# [Exercise details]
Determine how many lines in the entries below contain the word "click". The reply is that number alone.

# [The data]
+++
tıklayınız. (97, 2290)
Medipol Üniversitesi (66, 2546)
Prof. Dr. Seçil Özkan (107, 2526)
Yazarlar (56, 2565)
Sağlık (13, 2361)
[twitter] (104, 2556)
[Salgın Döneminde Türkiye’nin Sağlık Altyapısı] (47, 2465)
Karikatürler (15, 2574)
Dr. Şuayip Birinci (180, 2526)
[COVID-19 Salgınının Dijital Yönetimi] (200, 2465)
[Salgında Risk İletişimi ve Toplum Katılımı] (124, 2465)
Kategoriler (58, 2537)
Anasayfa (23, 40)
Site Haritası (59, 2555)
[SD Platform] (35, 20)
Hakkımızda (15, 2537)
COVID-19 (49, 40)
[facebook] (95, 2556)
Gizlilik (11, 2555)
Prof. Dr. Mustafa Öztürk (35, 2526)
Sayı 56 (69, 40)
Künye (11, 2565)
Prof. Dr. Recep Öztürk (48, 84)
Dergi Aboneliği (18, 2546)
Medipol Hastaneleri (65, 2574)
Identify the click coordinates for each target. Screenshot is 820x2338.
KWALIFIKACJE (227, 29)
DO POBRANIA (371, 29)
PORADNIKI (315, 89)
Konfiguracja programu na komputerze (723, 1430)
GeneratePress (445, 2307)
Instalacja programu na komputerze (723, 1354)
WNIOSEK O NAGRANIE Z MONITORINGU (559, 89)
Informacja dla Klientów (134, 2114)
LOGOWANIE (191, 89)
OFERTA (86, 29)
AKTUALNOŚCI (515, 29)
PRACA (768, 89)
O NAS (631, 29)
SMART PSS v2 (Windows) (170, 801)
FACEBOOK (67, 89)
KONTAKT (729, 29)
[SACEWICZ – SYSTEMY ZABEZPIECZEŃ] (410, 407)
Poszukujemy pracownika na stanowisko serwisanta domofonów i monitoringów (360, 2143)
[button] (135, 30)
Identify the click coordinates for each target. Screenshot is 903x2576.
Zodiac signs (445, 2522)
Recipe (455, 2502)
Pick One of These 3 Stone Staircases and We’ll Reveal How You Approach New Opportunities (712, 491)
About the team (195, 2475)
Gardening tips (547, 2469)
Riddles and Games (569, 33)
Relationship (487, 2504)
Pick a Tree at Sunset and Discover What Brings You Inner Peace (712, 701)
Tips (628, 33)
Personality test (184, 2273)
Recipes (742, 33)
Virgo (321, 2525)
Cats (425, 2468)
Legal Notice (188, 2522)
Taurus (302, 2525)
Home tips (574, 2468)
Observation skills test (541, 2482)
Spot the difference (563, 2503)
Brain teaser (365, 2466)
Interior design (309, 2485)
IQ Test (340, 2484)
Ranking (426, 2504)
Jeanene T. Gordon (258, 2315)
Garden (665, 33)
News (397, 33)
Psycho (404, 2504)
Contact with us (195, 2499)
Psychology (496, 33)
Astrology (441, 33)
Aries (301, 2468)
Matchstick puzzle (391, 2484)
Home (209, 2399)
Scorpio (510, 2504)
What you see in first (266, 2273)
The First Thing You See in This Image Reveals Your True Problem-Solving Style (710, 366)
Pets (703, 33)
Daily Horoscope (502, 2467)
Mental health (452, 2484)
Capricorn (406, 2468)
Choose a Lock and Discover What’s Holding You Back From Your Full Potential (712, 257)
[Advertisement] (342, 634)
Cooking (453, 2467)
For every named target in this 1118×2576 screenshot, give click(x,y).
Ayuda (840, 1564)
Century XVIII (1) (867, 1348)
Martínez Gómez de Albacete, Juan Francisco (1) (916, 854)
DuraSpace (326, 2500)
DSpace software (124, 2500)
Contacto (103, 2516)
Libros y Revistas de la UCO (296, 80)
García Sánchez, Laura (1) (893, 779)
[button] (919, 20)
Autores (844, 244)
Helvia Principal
+++
# [Response to this task]
3